What's Healthy About Holiday GoodiesThe Hood Answer Mom, Elizabeth M. Ward, M.S., R.D.
True or False: All holiday foods are high in calories, full of artery-clogging fat, and altogether bad for you.
You can forget the guilt. These seasonal favorites are actually good for you, as long as you don't overdo it, of course!
Apples are full of heart-healthy fiber, and fluid that helps to keep you full. Have the apple pie, but save hundreds of calories when you forgo the crust or serve with ½ cup
Hood Vanilla Fat Free Frozen Yogurt
for just 90 calories, zero fat, and 10% of your daily requirement for calcium. Even better, bake whole apples with the skin on for a healthier alternative to pie.
Cheese Hard cheese, such as cheddar, Havarti, and Swiss, offer the most bone-building protein and calcium. One and a half ounces of cheese supplies as much calcium as eight ounces of milk. Choose reduced-fat cheese for less saturated fat and cholesterol, and pair it with fresh fruit or vegetables to control calories and fat.

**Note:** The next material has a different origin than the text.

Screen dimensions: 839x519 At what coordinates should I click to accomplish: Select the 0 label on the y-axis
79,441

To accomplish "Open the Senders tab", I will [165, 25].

Cocoa and Dark Chocolate Chocolate helps to reduce blood cholesterol levels and blood pressure. For the greatest benefit, nibble on small portions of 70% dark chocolate as part of a balanced diet. Warm up with a cup of hot chocolate prepared with cocoa powder, which contains high levels of helpful plant substances that promote good health, without the fat of dark or milk chocolate.
Cranberries These brightly colored jewels curb the growth of bacteria that cause most urinary tract infections. Get the greatest benefit from these berries when you forgo canned cranberry sauce and make your own in minutes with fresh berries. Include dried cranberries in cookies and quick breads, or eat ¼ cup, a serving of fruit, as a snack.

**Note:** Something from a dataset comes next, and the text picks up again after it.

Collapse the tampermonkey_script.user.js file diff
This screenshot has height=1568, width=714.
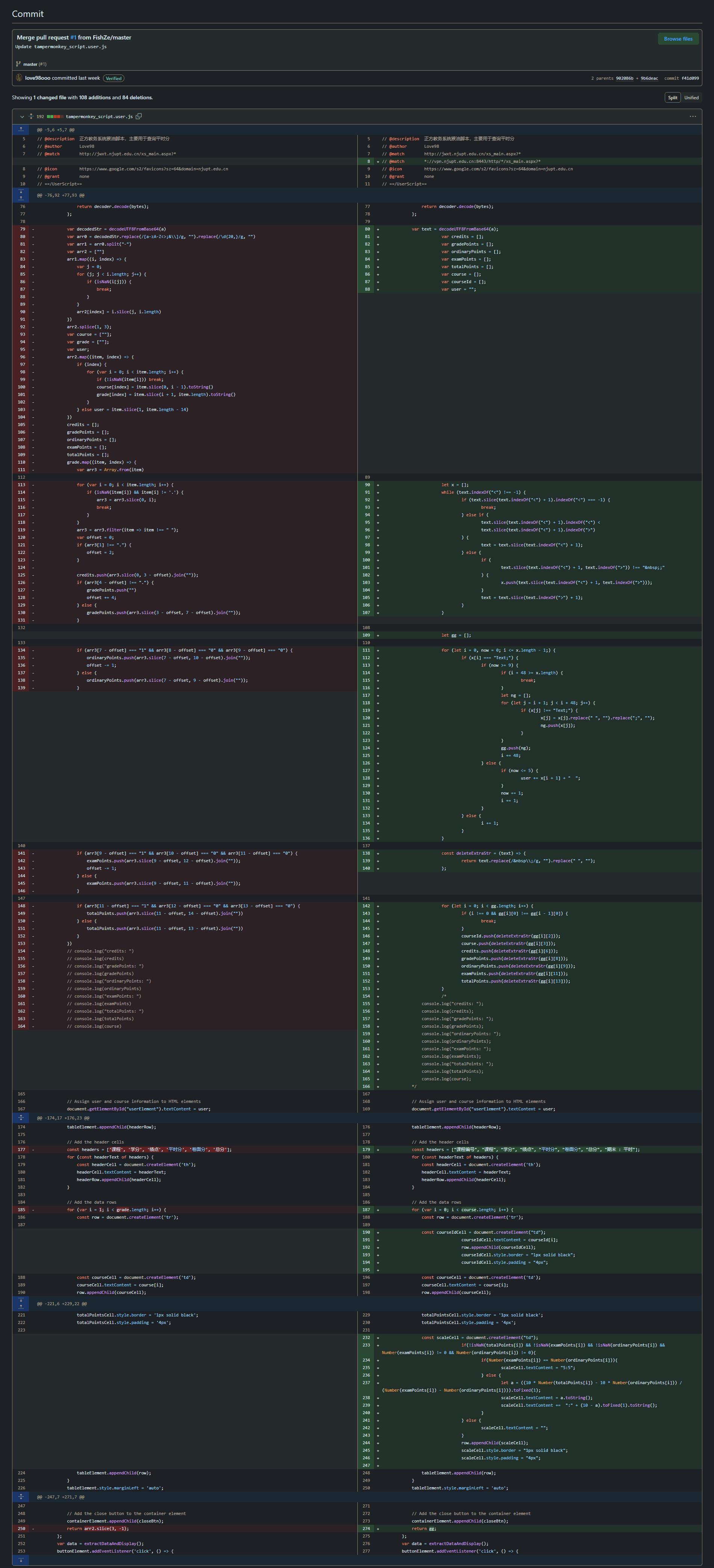(x=22, y=116)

Egg Nog Egg Nog is my favorite holiday food, and my kids love it, too. A cup of Hood Light EggNog supplies the same amount of calcium and protein in a glass of Hood Milk . Egg nog has more calories and fat than milk, but Hood EggNog is available for a short time each year, so enjoy.
Walnuts, pistachios, almonds, and other nuts supply heart-healthy unsaturated fat, vitamins, minerals, and phytonutrients, plant compounds that protect cells from damage. Eat nuts plain (as opposed to pecan pie, for example) to limit calories and fat. A one-ounce portion, about the amount that fits into a small palm, is all you need to reap nuts' many benefits.

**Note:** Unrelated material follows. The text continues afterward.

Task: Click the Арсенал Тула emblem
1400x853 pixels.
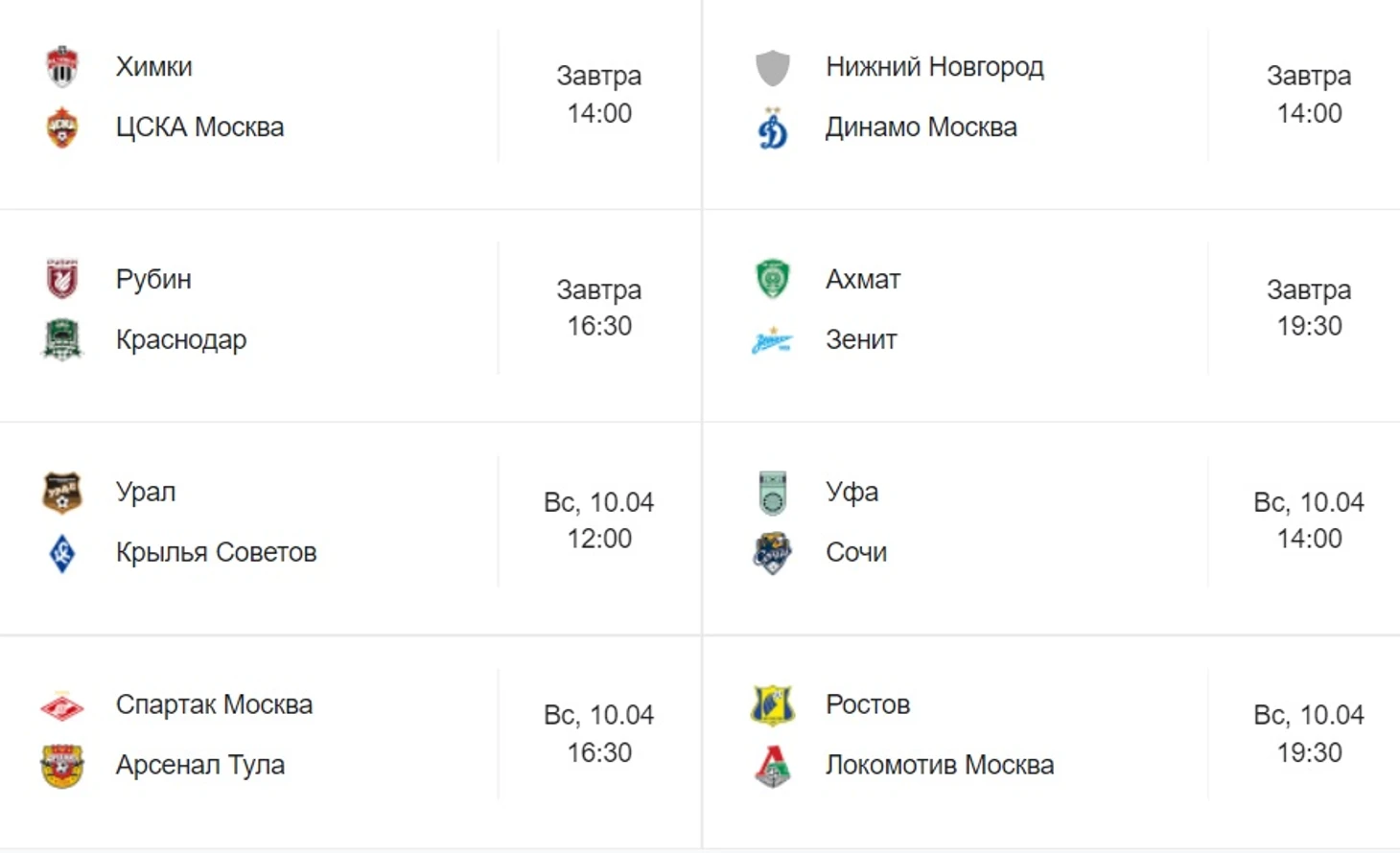Action: (x=62, y=766)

Pumpkin Pumpkin packs potassium, fiber, and carotenoids, the raw materials for making vitamin A in the body and fighting free radicals, forms of oxygen that damage your cells. Get your pumpkin fix without busting your "calorie budget" by skipping the crust on pumpkin pie, and preparing lower-fat versions of recipes for pumpkin muffins and quick breads. Add canned pumpkin to homemade or canned soup for extra creaminess and a boost of nutrition.